> **Activity**
Copy all records verbatim, images excluded.
START Data for analysis
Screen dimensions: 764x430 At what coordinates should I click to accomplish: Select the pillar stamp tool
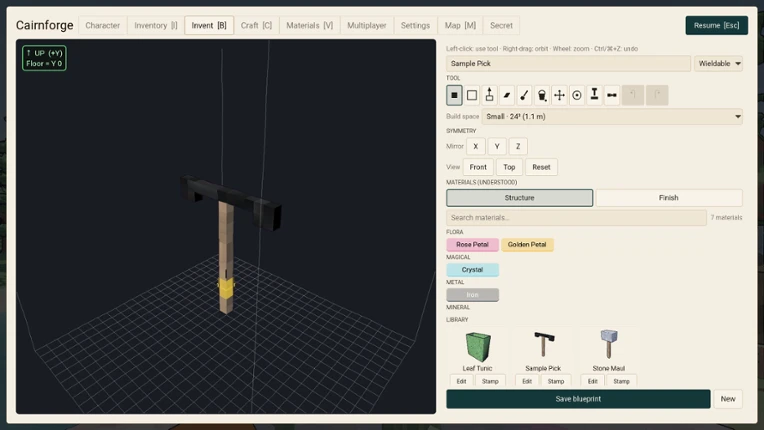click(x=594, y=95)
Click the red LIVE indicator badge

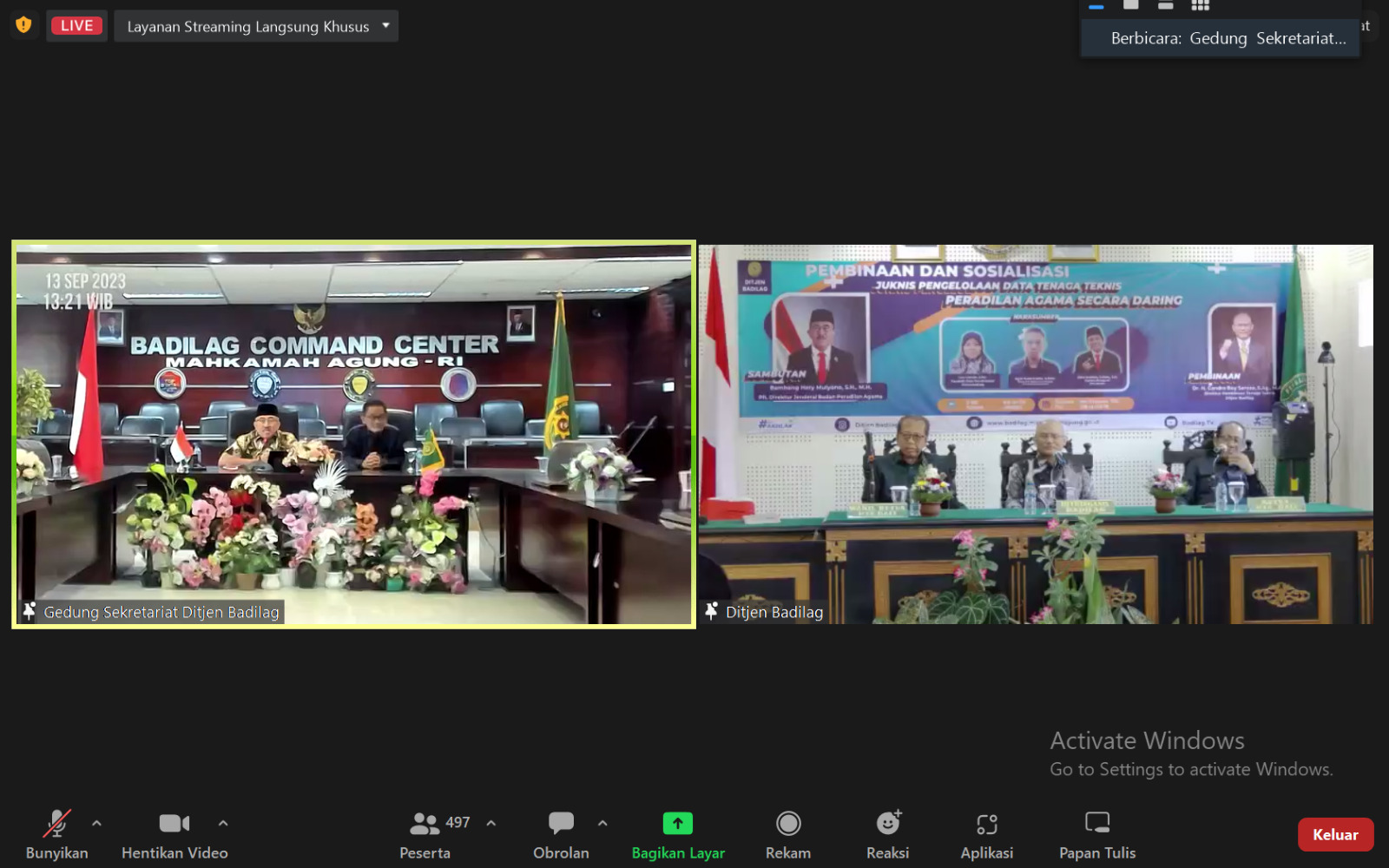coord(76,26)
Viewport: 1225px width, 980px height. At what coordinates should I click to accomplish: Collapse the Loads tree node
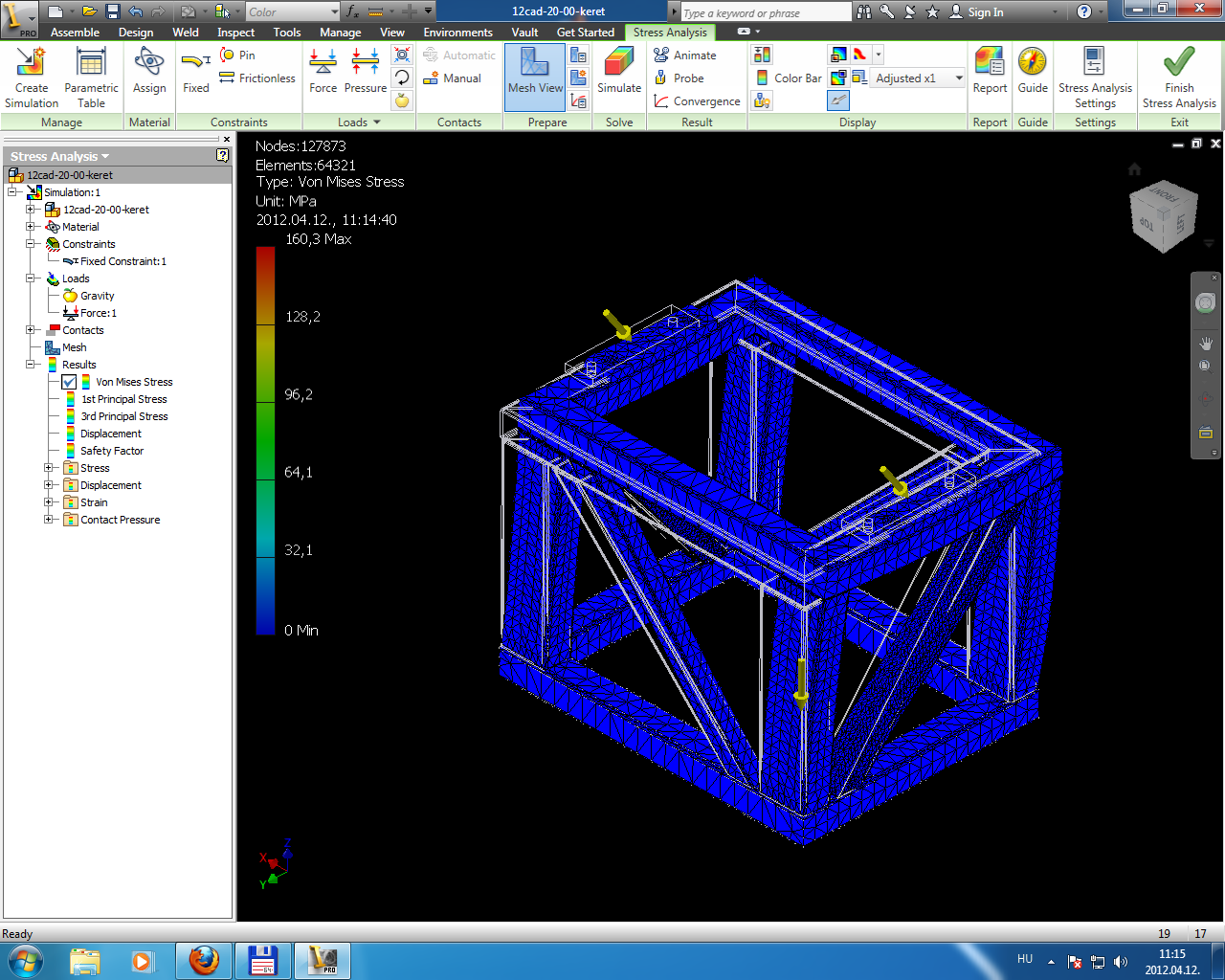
END Data for analysis
> **Finished task**
Screen dimensions: 764x430 At what coordinates should I click to accomplish: Select the pillar stamp tool
click(x=594, y=95)
Click the red LIVE indicator badge

coord(76,26)
Viewport: 1225px width, 980px height. At what coordinates should I click to accomplish: Collapse the Loads tree node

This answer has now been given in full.